Given task: Reproduce the LXD tutorial text starting with "Pre-requisites¶" and going on through "your network connectivity.", swapping "hypervisor" for "virtualization platform".

Pre-requisites¶
In order to do the exercises yourself you will need a virtual machine, preferably running Ubuntu. In this tutorial, we will use LXD to create virtual networks and launch virtual machines. Feel free to use a cloud instance or a different hypervisor. As long as you can achieve the same results, you should be fine. If you’re going to use your own desktop/laptop system, some of the exercises might interrupt your network connectivity.
If you already have a setup where you can do the exercises you can just skip this section.
Setting up the environment¶
You can follow the steps below to install and create a basic LXD configuration you can use to launch virtual machines.
For more information about LXD, please visit linuxcontainers.org.
First, install LXD: LXD | How to install LXD
On Ubuntu, you can install it using snap
:
snap install lxd
Now, initialise your LXD configuration:
lxd init --minimal
Run the command below to create a new network in LXD. For some of the exercises you will need a second network interface in your virtual machine.

Data lines:
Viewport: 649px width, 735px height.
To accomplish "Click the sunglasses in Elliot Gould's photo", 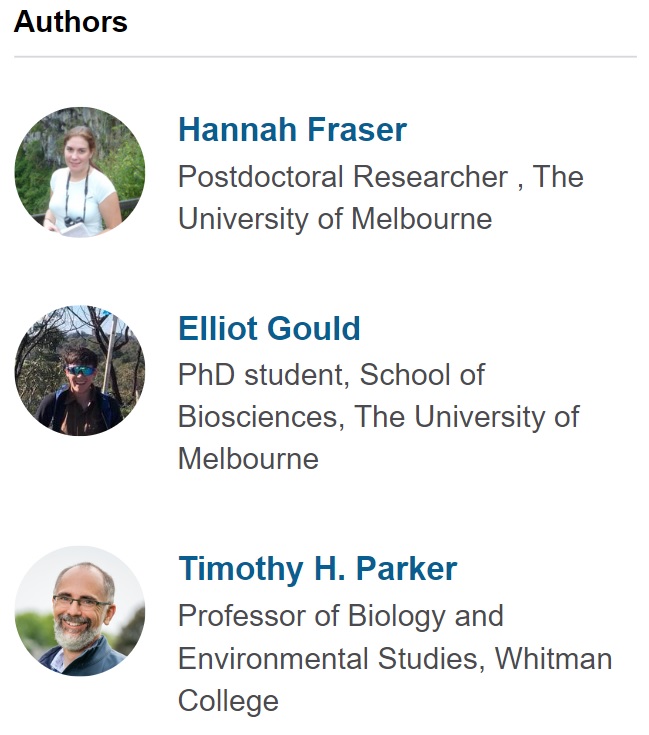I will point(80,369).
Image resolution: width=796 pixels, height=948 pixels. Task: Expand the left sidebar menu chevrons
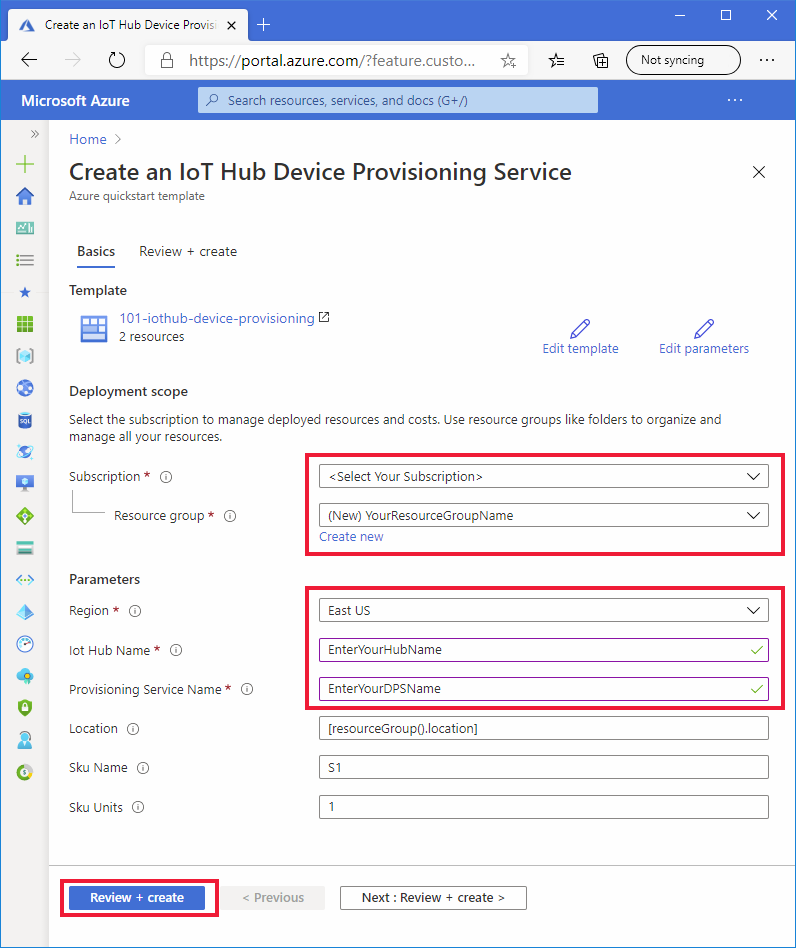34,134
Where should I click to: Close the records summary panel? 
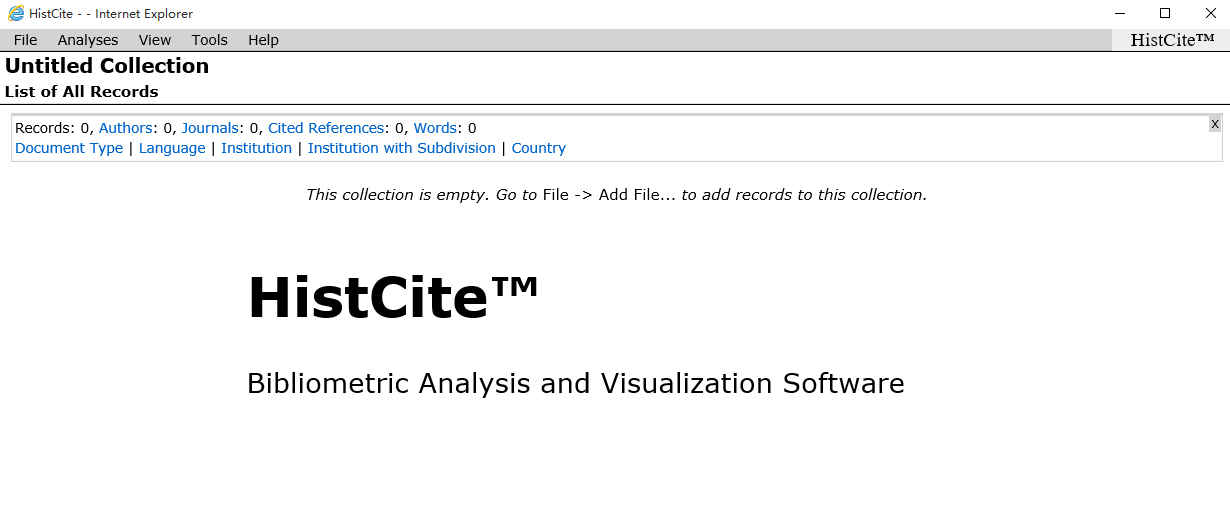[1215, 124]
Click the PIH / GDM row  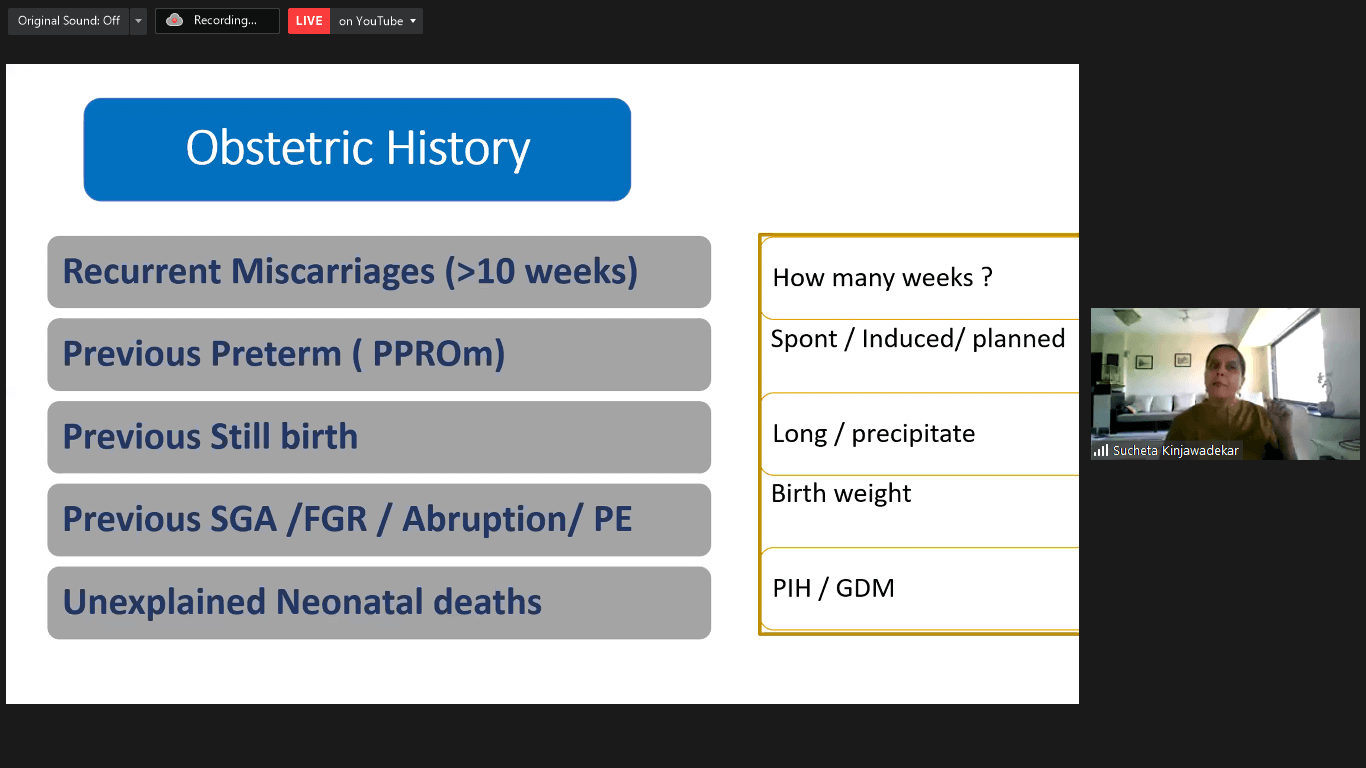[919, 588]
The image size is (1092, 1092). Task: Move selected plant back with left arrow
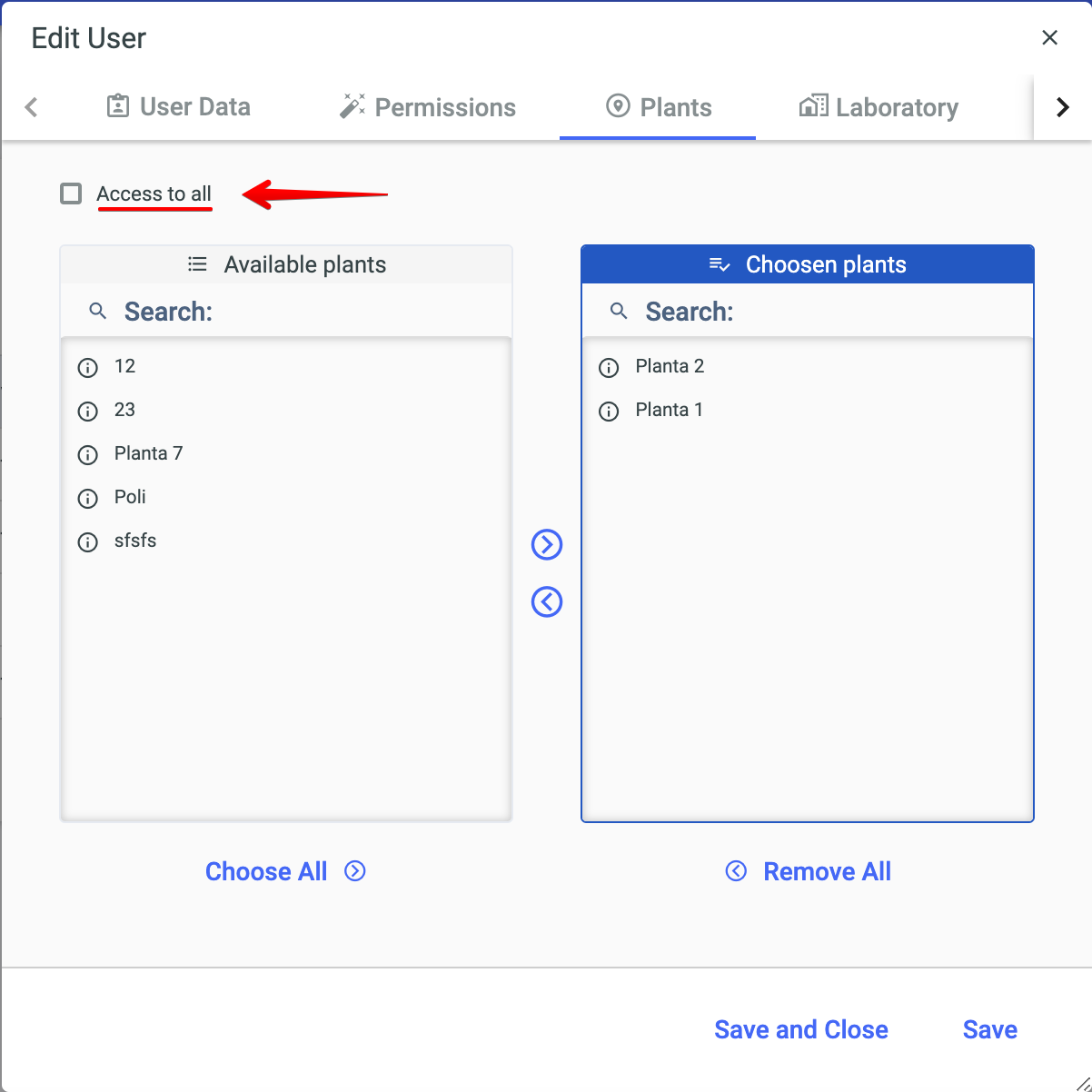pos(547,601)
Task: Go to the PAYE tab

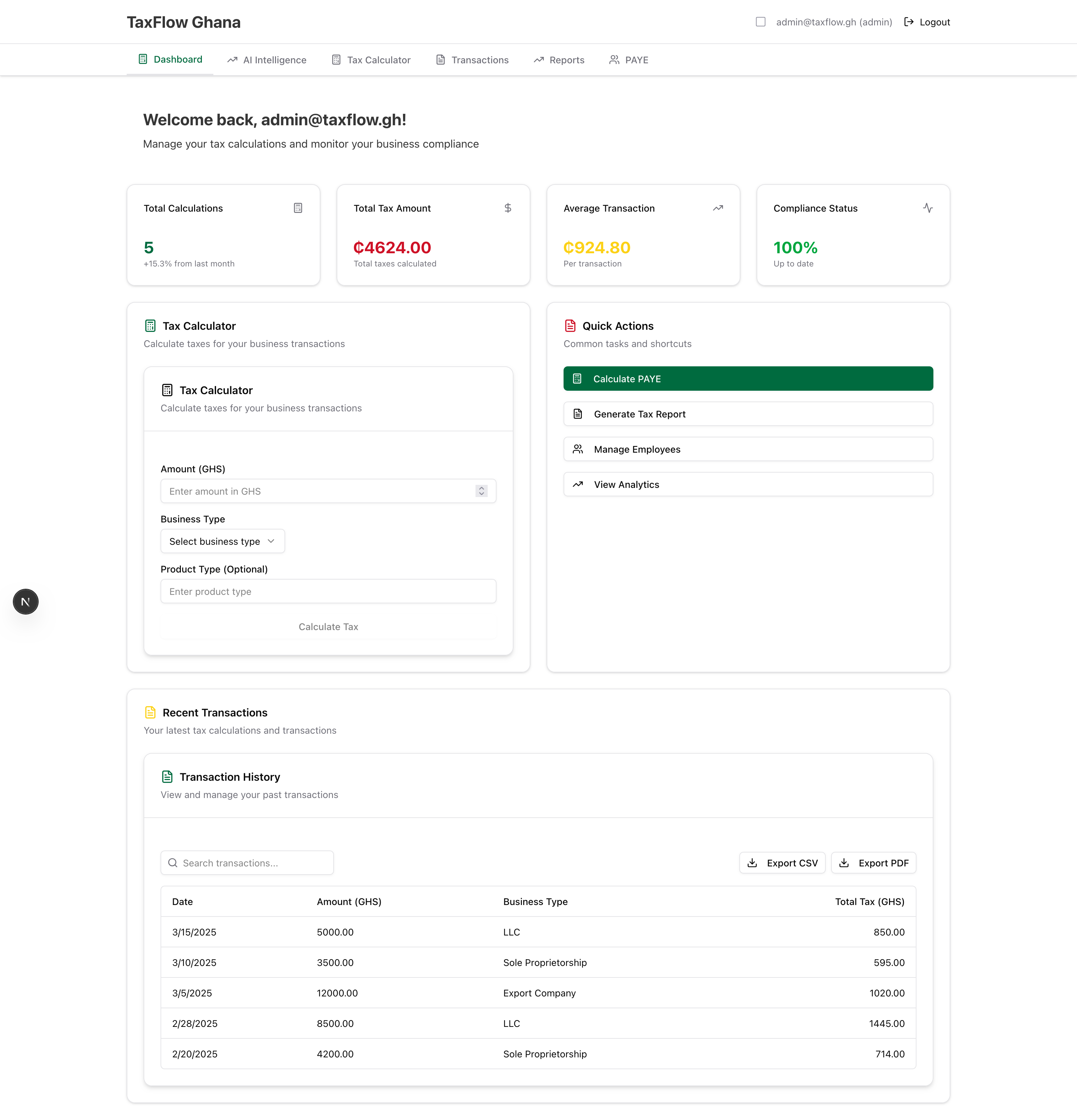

Exercise answer:
Pre-requisites¶
In order to do the exercises yourself you will need a virtual machine, preferably running Ubuntu. In this tutorial, we will use LXD to create virtual networks and launch virtual machines. Feel free to use a cloud instance or a different virtualization platform. As long as you can achieve the same results, you should be fine. If you’re going to use your own desktop/laptop system, some of the exercises might interrupt your network connectivity.